***** Information *****

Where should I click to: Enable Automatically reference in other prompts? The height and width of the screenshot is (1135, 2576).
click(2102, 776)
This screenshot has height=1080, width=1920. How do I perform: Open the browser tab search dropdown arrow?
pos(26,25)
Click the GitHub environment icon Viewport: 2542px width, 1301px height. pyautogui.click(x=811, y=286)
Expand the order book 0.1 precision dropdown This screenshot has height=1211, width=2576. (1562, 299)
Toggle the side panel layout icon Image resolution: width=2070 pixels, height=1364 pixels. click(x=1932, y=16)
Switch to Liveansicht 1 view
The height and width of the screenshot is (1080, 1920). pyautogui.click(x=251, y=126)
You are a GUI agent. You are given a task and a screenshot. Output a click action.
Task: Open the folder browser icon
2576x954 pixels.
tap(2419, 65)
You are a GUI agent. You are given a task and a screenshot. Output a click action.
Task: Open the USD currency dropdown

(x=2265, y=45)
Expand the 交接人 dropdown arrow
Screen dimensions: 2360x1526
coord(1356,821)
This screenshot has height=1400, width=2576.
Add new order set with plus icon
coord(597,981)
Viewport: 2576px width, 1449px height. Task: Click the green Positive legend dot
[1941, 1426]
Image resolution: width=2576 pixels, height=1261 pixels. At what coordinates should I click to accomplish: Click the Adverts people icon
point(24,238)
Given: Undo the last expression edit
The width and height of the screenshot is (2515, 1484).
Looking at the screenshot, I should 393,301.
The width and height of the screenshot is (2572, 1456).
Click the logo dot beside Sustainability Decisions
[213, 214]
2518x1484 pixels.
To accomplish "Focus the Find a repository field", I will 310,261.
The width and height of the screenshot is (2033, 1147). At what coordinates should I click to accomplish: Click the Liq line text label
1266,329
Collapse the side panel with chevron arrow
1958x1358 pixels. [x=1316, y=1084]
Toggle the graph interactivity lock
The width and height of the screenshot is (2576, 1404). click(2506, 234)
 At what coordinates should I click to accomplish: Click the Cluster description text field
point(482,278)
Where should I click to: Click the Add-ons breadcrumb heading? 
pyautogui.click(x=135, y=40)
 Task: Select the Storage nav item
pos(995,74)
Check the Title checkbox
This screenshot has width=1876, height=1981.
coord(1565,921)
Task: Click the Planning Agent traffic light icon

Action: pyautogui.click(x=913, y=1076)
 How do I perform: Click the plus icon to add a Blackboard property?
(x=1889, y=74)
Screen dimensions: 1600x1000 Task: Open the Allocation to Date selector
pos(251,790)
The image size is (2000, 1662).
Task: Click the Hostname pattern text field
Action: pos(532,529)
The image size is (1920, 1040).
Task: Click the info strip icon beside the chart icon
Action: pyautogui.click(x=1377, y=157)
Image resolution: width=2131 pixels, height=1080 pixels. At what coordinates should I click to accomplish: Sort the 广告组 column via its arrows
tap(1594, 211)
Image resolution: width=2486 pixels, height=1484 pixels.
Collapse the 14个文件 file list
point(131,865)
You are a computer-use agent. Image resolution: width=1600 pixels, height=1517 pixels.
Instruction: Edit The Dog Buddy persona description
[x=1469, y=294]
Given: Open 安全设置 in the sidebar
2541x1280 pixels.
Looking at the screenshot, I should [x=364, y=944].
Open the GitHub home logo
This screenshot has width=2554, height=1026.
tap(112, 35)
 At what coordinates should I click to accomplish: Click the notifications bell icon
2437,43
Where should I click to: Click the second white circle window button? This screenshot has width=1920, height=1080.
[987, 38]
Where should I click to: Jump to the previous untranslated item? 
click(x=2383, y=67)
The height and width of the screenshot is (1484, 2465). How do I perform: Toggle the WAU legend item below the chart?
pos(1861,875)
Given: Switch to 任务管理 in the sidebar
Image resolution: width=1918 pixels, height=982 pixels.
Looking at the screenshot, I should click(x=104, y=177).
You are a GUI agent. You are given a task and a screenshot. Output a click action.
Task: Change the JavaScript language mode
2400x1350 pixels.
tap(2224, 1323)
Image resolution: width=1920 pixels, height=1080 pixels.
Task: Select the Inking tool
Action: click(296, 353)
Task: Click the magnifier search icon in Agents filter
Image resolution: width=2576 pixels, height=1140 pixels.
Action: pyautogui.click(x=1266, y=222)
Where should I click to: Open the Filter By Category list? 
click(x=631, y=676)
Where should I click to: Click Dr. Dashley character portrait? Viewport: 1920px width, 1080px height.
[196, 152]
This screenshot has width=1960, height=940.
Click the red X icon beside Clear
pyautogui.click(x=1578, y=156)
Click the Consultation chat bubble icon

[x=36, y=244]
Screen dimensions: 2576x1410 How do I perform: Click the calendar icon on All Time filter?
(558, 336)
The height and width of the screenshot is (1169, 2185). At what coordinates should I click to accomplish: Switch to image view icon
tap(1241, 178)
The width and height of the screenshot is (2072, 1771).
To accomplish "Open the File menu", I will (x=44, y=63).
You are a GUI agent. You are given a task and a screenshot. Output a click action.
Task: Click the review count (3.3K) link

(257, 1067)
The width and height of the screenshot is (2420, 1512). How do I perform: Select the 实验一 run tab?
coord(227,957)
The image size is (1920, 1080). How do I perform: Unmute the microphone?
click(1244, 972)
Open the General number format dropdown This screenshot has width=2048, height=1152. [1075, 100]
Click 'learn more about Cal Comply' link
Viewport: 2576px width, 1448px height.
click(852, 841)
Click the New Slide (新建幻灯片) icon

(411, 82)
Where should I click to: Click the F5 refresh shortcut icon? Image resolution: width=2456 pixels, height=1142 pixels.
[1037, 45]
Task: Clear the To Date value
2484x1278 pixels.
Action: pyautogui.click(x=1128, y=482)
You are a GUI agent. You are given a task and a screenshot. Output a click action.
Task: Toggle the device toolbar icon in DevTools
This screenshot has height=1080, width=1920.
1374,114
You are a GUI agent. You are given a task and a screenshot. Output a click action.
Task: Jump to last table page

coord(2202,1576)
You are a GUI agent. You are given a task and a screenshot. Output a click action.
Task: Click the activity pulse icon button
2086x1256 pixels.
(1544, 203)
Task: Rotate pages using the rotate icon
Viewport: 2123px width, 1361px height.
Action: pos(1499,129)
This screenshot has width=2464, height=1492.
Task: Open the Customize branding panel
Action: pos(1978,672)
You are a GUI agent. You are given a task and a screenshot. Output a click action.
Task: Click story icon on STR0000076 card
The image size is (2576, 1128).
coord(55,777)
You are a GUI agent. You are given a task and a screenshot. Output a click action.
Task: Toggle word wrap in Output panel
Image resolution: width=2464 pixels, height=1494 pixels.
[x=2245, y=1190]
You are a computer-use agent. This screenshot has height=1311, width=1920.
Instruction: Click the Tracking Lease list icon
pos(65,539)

*****

Exercise: With nothing added or left out, print the data again.

Answer to this task:
Where should I click to: Enable Automatically reference in other prompts? The height and width of the screenshot is (1135, 2576).
click(2102, 776)
This screenshot has height=1080, width=1920. How do I perform: Open the browser tab search dropdown arrow?
pos(26,25)
Click the GitHub environment icon Viewport: 2542px width, 1301px height. pyautogui.click(x=811, y=286)
Expand the order book 0.1 precision dropdown This screenshot has height=1211, width=2576. (1562, 299)
Toggle the side panel layout icon Image resolution: width=2070 pixels, height=1364 pixels. click(x=1932, y=16)
Switch to Liveansicht 1 view
The height and width of the screenshot is (1080, 1920). pyautogui.click(x=251, y=126)
You are a GUI agent. You are given a task and a screenshot. Output a click action.
Task: Open the folder browser icon
2576x954 pixels.
tap(2419, 65)
You are a GUI agent. You are given a task and a screenshot. Output a click action.
Task: Open the USD currency dropdown

(x=2265, y=45)
Expand the 交接人 dropdown arrow
Screen dimensions: 2360x1526
coord(1356,821)
This screenshot has height=1400, width=2576.
Add new order set with plus icon
coord(597,981)
Viewport: 2576px width, 1449px height. Task: Click the green Positive legend dot
[1941, 1426]
Image resolution: width=2576 pixels, height=1261 pixels. At what coordinates should I click to accomplish: Click the Adverts people icon
point(24,238)
Given: Undo the last expression edit
The width and height of the screenshot is (2515, 1484).
Looking at the screenshot, I should 393,301.
The width and height of the screenshot is (2572, 1456).
Click the logo dot beside Sustainability Decisions
[213, 214]
2518x1484 pixels.
To accomplish "Focus the Find a repository field", I will 310,261.
The width and height of the screenshot is (2033, 1147). At what coordinates should I click to accomplish: Click the Liq line text label
1266,329
Collapse the side panel with chevron arrow
1958x1358 pixels. [x=1316, y=1084]
Toggle the graph interactivity lock
The width and height of the screenshot is (2576, 1404). click(2506, 234)
 At what coordinates should I click to accomplish: Click the Cluster description text field
point(482,278)
Where should I click to: Click the Add-ons breadcrumb heading? 
pyautogui.click(x=135, y=40)
 Task: Select the Storage nav item
pos(995,74)
Check the Title checkbox
This screenshot has width=1876, height=1981.
coord(1565,921)
Task: Click the Planning Agent traffic light icon

Action: pyautogui.click(x=913, y=1076)
 How do I perform: Click the plus icon to add a Blackboard property?
(x=1889, y=74)
Screen dimensions: 1600x1000 Task: Open the Allocation to Date selector
pos(251,790)
The image size is (2000, 1662).
Task: Click the Hostname pattern text field
Action: pos(532,529)
The image size is (1920, 1040).
Task: Click the info strip icon beside the chart icon
Action: pyautogui.click(x=1377, y=157)
Image resolution: width=2131 pixels, height=1080 pixels. At what coordinates should I click to accomplish: Sort the 广告组 column via its arrows
tap(1594, 211)
Image resolution: width=2486 pixels, height=1484 pixels.
Collapse the 14个文件 file list
point(131,865)
You are a computer-use agent. Image resolution: width=1600 pixels, height=1517 pixels.
Instruction: Edit The Dog Buddy persona description
[x=1469, y=294]
Given: Open 安全设置 in the sidebar
2541x1280 pixels.
Looking at the screenshot, I should [x=364, y=944].
Open the GitHub home logo
This screenshot has width=2554, height=1026.
tap(112, 35)
 At what coordinates should I click to accomplish: Click the notifications bell icon
2437,43
Where should I click to: Click the second white circle window button? This screenshot has width=1920, height=1080.
[987, 38]
Where should I click to: Jump to the previous untranslated item? 
click(x=2383, y=67)
The height and width of the screenshot is (1484, 2465). How do I perform: Toggle the WAU legend item below the chart?
pos(1861,875)
Given: Switch to 任务管理 in the sidebar
Image resolution: width=1918 pixels, height=982 pixels.
Looking at the screenshot, I should click(x=104, y=177).
You are a GUI agent. You are given a task and a screenshot. Output a click action.
Task: Change the JavaScript language mode
2400x1350 pixels.
tap(2224, 1323)
Image resolution: width=1920 pixels, height=1080 pixels.
Task: Select the Inking tool
Action: click(296, 353)
Task: Click the magnifier search icon in Agents filter
Image resolution: width=2576 pixels, height=1140 pixels.
Action: pyautogui.click(x=1266, y=222)
Where should I click to: Open the Filter By Category list? 
click(x=631, y=676)
Where should I click to: Click Dr. Dashley character portrait? Viewport: 1920px width, 1080px height.
[196, 152]
This screenshot has width=1960, height=940.
Click the red X icon beside Clear
pyautogui.click(x=1578, y=156)
Click the Consultation chat bubble icon

[x=36, y=244]
Screen dimensions: 2576x1410 How do I perform: Click the calendar icon on All Time filter?
(558, 336)
The height and width of the screenshot is (1169, 2185). At what coordinates should I click to accomplish: Switch to image view icon
tap(1241, 178)
The width and height of the screenshot is (2072, 1771).
To accomplish "Open the File menu", I will (x=44, y=63).
You are a GUI agent. You are given a task and a screenshot. Output a click action.
Task: Click the review count (3.3K) link

(257, 1067)
The width and height of the screenshot is (2420, 1512). How do I perform: Select the 实验一 run tab?
coord(227,957)
The image size is (1920, 1080). How do I perform: Unmute the microphone?
click(1244, 972)
Open the General number format dropdown This screenshot has width=2048, height=1152. [1075, 100]
Click 'learn more about Cal Comply' link
Viewport: 2576px width, 1448px height.
click(852, 841)
Click the New Slide (新建幻灯片) icon

(411, 82)
Where should I click to: Click the F5 refresh shortcut icon? Image resolution: width=2456 pixels, height=1142 pixels.
[1037, 45]
Task: Clear the To Date value
2484x1278 pixels.
Action: pyautogui.click(x=1128, y=482)
You are a GUI agent. You are given a task and a screenshot. Output a click action.
Task: Toggle the device toolbar icon in DevTools
This screenshot has height=1080, width=1920.
1374,114
You are a GUI agent. You are given a task and a screenshot. Output a click action.
Task: Jump to last table page

coord(2202,1576)
You are a GUI agent. You are given a task and a screenshot. Output a click action.
Task: Click the activity pulse icon button
2086x1256 pixels.
(1544, 203)
Task: Rotate pages using the rotate icon
Viewport: 2123px width, 1361px height.
Action: pos(1499,129)
This screenshot has width=2464, height=1492.
Task: Open the Customize branding panel
Action: pos(1978,672)
You are a GUI agent. You are given a task and a screenshot. Output a click action.
Task: Click story icon on STR0000076 card
The image size is (2576, 1128).
coord(55,777)
You are a GUI agent. You are given a task and a screenshot. Output a click action.
Task: Toggle word wrap in Output panel
Image resolution: width=2464 pixels, height=1494 pixels.
[x=2245, y=1190]
You are a computer-use agent. This screenshot has height=1311, width=1920.
Instruction: Click the Tracking Lease list icon
pos(65,539)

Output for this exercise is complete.